Tutto ciò ha, naturalmente, un antecedente. Si tratta del falso confezionato dalla polizia segreta zarista, l’Ochrana intorno alla fine dell’Ottocento, gli immarcescibili Protocolli dei Savi di Sion, nei quali, per la prima volta venne messo in scena attraverso una suggestiva fiction, il complotto dei complotti, quello ebraico, il cui scopo dichiarato è il dominio del mondo. Testo dominus dei demonizzatori, I Protocolli, dagli anni ’30 in poi, hanno goduto di ampia fortuna nei paesi musulmani grazie alle prime traduzioni fatte fare dai Fratelli Musulmani.
La “delinquenza” ebraica messa in luce dai Protocolli e che tanto affascinavano la mente paranoide di Adolf Hitler è la matrice a cui fa riferimento ogni successiva criminalizzazione nei confronti degli ebrei. Quella contro Israele non è che una variante.
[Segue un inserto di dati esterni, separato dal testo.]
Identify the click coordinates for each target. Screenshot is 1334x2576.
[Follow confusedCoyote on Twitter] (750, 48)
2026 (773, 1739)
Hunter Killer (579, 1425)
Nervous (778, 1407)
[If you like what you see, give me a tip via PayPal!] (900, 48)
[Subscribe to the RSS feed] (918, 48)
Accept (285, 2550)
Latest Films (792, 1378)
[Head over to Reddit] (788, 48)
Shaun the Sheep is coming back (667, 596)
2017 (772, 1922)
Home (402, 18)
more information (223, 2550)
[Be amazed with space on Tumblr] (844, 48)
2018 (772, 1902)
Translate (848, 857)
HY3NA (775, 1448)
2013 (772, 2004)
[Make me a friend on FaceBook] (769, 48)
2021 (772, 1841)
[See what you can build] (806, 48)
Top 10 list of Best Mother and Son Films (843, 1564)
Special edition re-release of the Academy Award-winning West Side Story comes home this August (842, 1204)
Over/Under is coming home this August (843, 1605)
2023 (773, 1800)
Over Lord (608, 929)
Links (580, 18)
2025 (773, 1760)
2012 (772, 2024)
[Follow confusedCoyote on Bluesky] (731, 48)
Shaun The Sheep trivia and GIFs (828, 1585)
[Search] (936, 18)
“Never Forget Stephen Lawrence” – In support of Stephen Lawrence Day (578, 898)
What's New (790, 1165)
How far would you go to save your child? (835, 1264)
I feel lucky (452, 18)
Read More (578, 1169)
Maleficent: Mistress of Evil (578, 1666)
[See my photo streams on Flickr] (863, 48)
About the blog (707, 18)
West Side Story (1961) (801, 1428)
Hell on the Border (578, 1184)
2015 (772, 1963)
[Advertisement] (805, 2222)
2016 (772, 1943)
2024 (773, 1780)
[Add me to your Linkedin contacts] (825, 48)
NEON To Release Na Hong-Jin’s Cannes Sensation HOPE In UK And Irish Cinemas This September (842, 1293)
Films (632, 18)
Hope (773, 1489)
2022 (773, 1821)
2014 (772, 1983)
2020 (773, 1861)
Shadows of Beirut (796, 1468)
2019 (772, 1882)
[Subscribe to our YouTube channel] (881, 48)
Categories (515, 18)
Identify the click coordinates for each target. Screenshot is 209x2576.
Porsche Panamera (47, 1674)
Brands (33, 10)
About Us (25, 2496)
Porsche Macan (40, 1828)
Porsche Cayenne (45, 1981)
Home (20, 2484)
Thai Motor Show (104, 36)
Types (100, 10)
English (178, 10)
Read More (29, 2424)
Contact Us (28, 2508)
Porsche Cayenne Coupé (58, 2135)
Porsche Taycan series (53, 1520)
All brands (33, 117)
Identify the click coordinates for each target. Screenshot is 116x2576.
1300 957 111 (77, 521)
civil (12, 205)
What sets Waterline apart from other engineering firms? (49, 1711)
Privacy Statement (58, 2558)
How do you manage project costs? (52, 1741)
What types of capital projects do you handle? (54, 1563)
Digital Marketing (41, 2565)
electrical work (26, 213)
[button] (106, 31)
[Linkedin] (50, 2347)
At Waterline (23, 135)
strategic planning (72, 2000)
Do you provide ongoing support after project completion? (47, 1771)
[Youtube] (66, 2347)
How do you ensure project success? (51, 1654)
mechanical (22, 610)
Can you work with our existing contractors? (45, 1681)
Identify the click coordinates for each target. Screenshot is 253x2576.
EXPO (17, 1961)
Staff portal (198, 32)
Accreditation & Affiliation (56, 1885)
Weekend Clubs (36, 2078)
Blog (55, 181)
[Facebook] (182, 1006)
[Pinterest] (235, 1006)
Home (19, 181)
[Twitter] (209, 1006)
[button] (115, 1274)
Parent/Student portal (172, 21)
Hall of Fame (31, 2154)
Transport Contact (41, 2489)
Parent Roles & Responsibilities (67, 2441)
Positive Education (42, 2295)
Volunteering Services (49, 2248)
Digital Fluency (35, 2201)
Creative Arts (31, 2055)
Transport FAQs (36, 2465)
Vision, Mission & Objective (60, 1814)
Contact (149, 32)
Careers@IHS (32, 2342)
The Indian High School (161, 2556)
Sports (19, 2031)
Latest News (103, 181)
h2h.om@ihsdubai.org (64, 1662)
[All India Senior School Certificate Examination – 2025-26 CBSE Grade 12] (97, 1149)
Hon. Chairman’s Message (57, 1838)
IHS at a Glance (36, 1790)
Così, al posto delle immagini raffiguranti ebrei vampiri dai nasi adunchi e delle mani artigliate lorde del sangue, appassionatamente propagate da Der Stürmer, la rivista grossolanamente antisemita pubblicata in Germania dal 1923 al 1945, si è passati oggi a quelle tanto in voga nel mondo musulmano in cui gli ebrei non indossano più gabbane nere ma uniformi dell’IDF.
Il BDS con il suo apparato propagandistico demonizzante costruito sulle tre basi mitiche di riduzione evidenziate da Taguieff, non è altro che una variante di questa stessa linea di pensiero, riciclata dai russi, i più persistenti confezionatori occidentali di propaganda antisionista dalla caduta del nazismo fino a quella del comunismo (d’altronde c’è perfetta continuità essendo stati loro a diffondere per primi in Europa il veleno dei Protocolli). Il sodalizio con gli arabi è stato fondamentale per questa diffusione.
Oggi, a vent’otto anni dalla fine dell’Unione Sovietica, sono quest’ultimi a continuare l’opera con il fiancheggiamento occidentale della sinistra terzomondista la quale, nei campus americani, ha dato vita a vere e proprie baldorie antiisraeliane chiamate “Apartheid Week”. Essere ebrei diventa allora assai rischioso se si osa difendere Israele. Ed qui che cade la finzione. Dei “diritti umani”, dell’antisemitismo separato dall’antisionismo, e si rivela, abbagliante e osceno ciò che si pensa veramente. Non è più l’israeliano a essere il problema. E’ l’ebreo.